** TASK DETAILS **
Please write out the final portion of the records below exactly: the line containing "Toggle fullscreen mode icon", every line after it, and nothing else.

** MATERIAL PROVIDED **
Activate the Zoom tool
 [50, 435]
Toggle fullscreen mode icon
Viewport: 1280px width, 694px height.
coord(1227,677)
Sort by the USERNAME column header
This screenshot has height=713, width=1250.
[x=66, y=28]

** OUTPUT OF THE TASK **
Toggle fullscreen mode icon
Viewport: 1280px width, 694px height.
coord(1227,677)
Sort by the USERNAME column header
This screenshot has height=713, width=1250.
[x=66, y=28]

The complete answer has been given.